● **Stored data entries**
------------------------------------

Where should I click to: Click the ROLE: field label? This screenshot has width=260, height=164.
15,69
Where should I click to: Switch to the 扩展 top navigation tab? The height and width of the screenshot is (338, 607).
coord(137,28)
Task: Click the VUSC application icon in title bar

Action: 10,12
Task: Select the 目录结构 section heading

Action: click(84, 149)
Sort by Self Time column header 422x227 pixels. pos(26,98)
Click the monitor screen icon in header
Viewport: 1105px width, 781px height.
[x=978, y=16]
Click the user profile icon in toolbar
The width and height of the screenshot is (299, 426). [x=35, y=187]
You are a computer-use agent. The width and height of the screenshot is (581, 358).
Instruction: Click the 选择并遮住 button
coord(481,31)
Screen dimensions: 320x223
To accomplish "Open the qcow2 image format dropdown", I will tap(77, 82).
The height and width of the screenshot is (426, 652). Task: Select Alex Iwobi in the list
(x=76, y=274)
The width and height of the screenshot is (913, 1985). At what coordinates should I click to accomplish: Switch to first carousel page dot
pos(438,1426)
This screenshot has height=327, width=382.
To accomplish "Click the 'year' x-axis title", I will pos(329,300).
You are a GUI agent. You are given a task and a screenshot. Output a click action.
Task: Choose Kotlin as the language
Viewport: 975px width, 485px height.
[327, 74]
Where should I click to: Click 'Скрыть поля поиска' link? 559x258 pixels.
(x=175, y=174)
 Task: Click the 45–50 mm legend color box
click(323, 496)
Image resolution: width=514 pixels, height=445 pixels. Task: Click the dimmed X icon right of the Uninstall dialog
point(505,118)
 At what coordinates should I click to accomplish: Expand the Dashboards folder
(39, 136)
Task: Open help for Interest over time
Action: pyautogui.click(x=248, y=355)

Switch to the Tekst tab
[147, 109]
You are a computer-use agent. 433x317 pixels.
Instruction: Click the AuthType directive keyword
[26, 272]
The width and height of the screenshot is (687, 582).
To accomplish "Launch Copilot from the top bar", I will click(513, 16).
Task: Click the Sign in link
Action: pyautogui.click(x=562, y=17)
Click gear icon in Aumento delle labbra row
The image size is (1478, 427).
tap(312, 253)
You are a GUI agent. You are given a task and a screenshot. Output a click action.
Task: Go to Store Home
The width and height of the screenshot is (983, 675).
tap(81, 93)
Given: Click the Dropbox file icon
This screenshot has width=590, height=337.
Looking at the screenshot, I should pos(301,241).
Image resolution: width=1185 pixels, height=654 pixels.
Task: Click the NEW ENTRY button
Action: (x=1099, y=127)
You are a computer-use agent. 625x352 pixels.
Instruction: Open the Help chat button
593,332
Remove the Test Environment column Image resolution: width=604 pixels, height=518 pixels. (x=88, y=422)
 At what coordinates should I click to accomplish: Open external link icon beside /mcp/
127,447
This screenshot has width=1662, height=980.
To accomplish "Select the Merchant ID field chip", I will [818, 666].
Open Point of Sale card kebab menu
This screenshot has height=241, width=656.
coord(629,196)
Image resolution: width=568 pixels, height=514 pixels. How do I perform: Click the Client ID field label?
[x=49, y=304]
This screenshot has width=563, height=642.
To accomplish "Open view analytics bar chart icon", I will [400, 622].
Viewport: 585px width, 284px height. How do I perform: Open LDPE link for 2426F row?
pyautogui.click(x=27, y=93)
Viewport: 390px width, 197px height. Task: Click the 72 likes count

------------------------------------

● **YOUR GOAL**
Return each line from the entries above that includes "computer".

● **WRITTEN RESPONSE**
You are a computer-use agent. The width and height of the screenshot is (581, 358).
You are a computer-use agent. 433x317 pixels.
You are a computer-use agent. 625x352 pixels.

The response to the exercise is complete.